Bir fabrika düşünelim. Bir taraftan hammadde gelip, tezgahlarda  işlenirken, diğer taraftan da fabrikadan çıkışı yapılıyor. Bundan  anlarız ki, fabrika ve içindeki tezgahların bir sürekliliği var ki,  gelen hammadde, belli birtakım işlemlere tabi tutulup sonra çıkışı  yapılıyor. Fabrikanın ve tezgahların olmayışı, fabrikada olup biten  süreçlerin tamamınında olmaması anlamına gelir. Teşbihte hata olmasın,  hayat ve ölümü de bunun gibi düşünebiliriz. Gözümüz önünde cereyan eden  sürekli geliş-gidişler var. Bir taraftan haddi sınırı olmayan mevcudat  hayat sahibi olurken, diğer taraftan bir o kadarı da ölümü tadıp  gidiyor. Bir anlamda yeni gelenlere yer açıyor. 

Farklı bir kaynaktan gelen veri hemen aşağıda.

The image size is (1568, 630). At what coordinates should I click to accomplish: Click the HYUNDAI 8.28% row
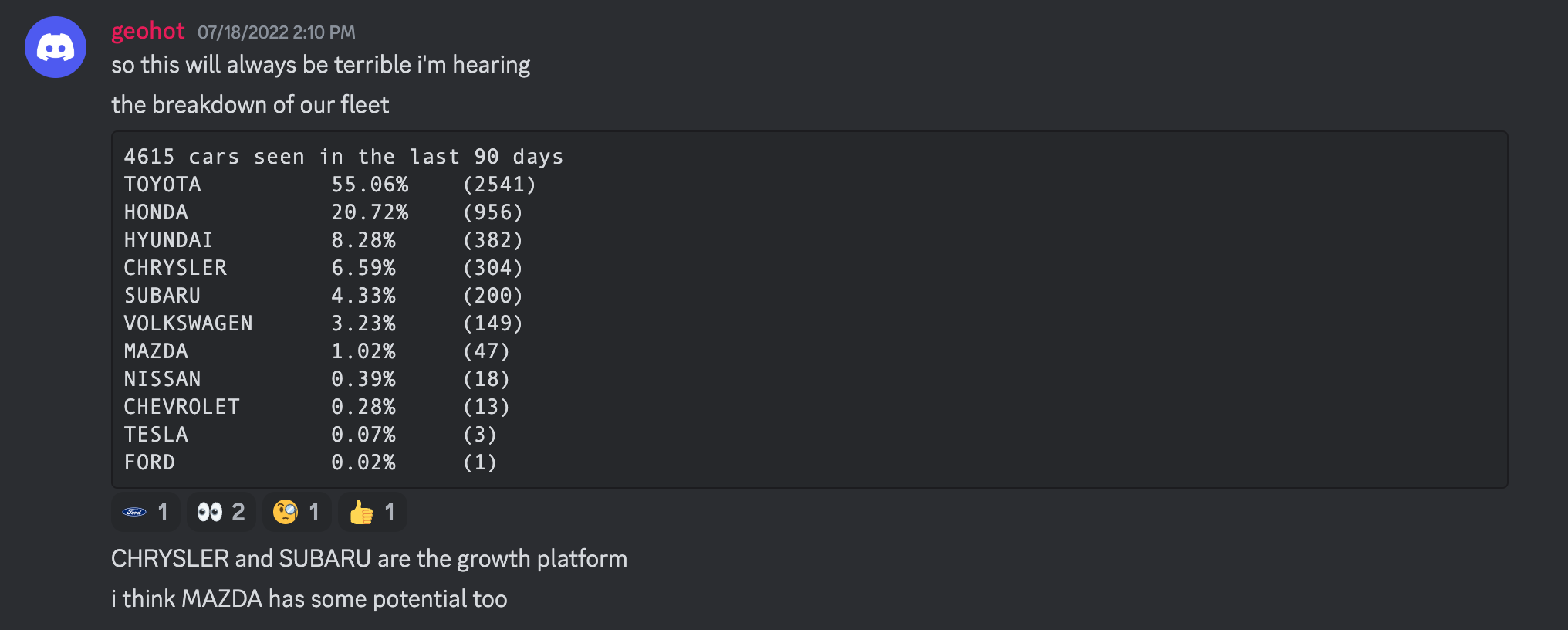click(x=324, y=240)
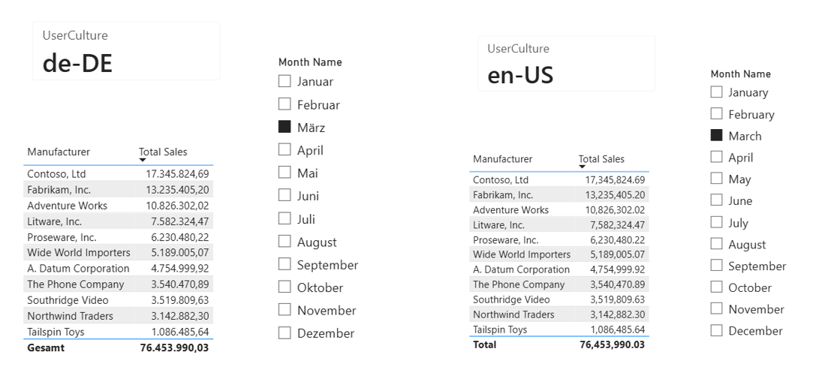This screenshot has width=825, height=388.
Task: Click the Contoso, Ltd row in German table
Action: [x=118, y=174]
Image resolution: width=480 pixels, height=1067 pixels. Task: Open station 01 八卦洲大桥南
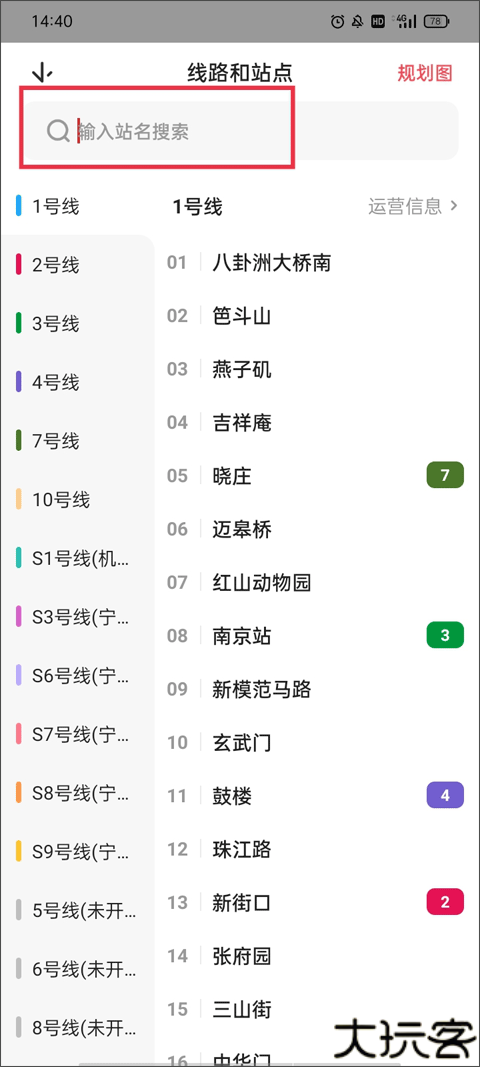click(317, 262)
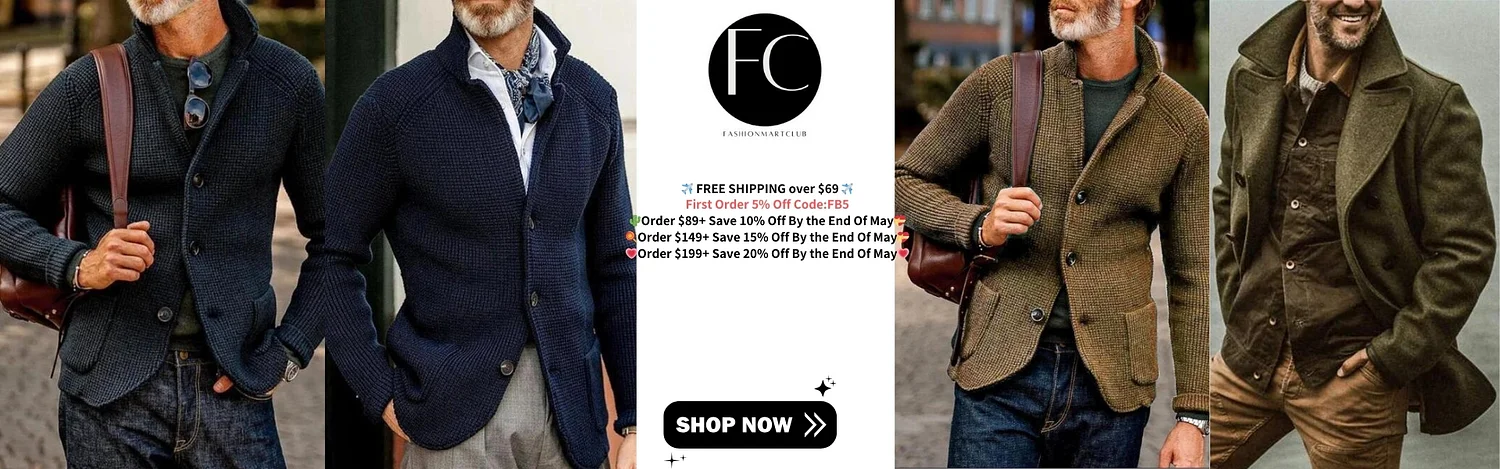Click the SHOP NOW button

pyautogui.click(x=750, y=425)
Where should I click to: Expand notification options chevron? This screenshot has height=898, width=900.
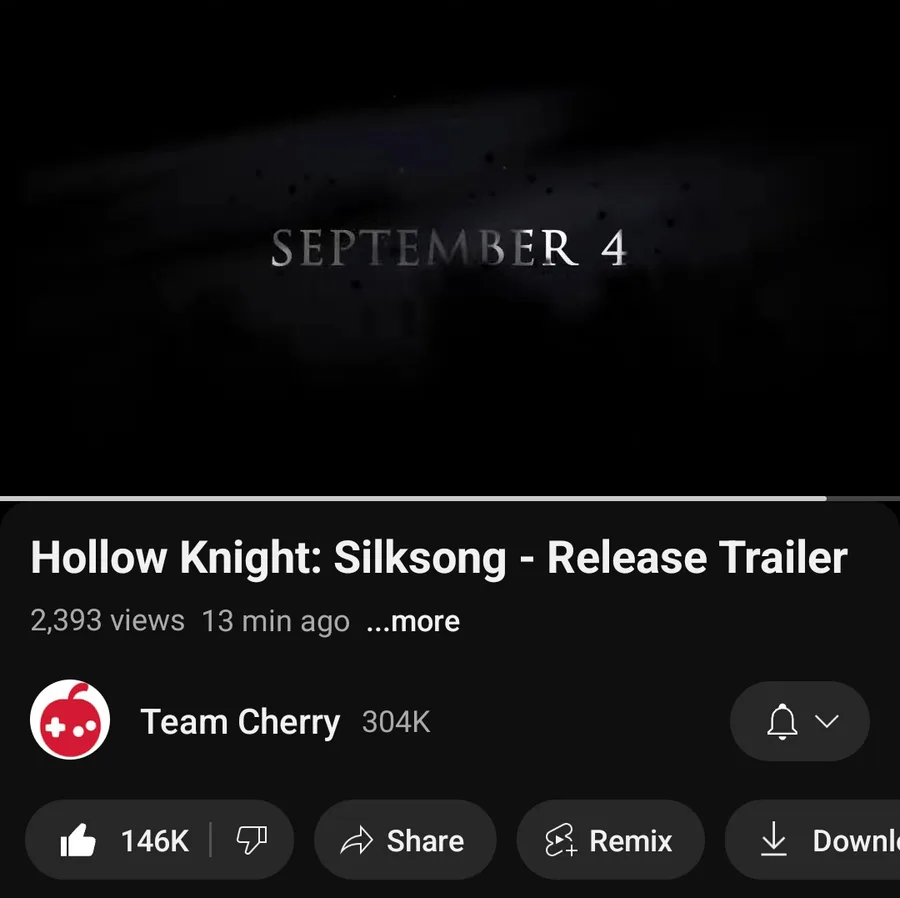[827, 721]
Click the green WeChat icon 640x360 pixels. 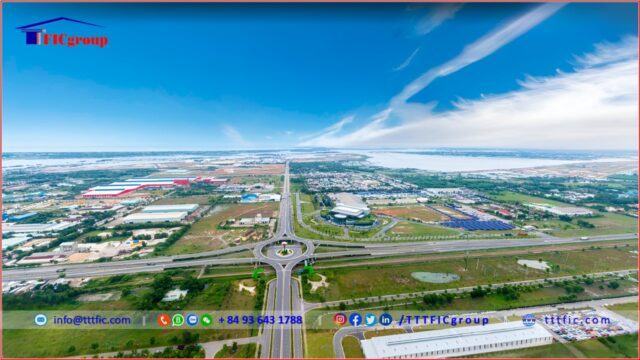(207, 320)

Bir harf varsa, onu yazan bir de kalem olmalıdır. Bir fiil varsa,  elbette bir failden südur eder. Hayat ve ölüm gibi sürekli olan bir  faaliyetin, failsiz olduğuna ihtimal verecek bir akıl yoktur. Bu  faaliyetler bir Fail-i Muhtarın varlığını kesin olarak ispat ettiği  gibi, O Failin devam ve bekasına da delildir aynı zamanda. Bir saraya  girip çıkan misafirler varsa, sarayın devamlılığına delildir. Hayat ve  ölüm de dünyada sürekli görünen iki gerçektir. Ve her gelip giden, o  faaliyeti sürekli olarak gerçekleştiren bir Zattan haber veriyor. 


Üstad Hazretlerinin yukarıda verdiği misale göre; Nehirde parlayan her  kabarcık, çok geçmeden yerini başka bir kabarcığa bırakıyor. Kısa bir  süre parıldayıp sonra kayboluyor. Sonra yerine bir başkası geçiyor ve o  da çok durmadan bir yenisine bırakıyor yerini. Katreler sürekli gidip  geliyor, ancak sabit bir noktada, her bir katre, bir an da olsa, güneşin  ziyasına mazhar oluyor. Bundan anlaşılır ki, geçici olan su  katreleridir ve sabit olan, kalıcı olan, onları o ziyaya mazhar eden  şemstir yani güneştir. Hayat ve ölüm de bunun gibidir. Zihayatlar da,  tıpkı nehirde bir an güneşin ziyasına mazhar olup, sonra yerini  diğerlerine bırakan su katreleri gibidir. Gitmeleri kendilerinin fani  olduğunu gösterdiği gibi, yerine yeni gelenlerin de hayata mazhar olması  ve sonra onun da ölmesi, daimi bir Hayat sahibinin varlığından haber  veriyor. 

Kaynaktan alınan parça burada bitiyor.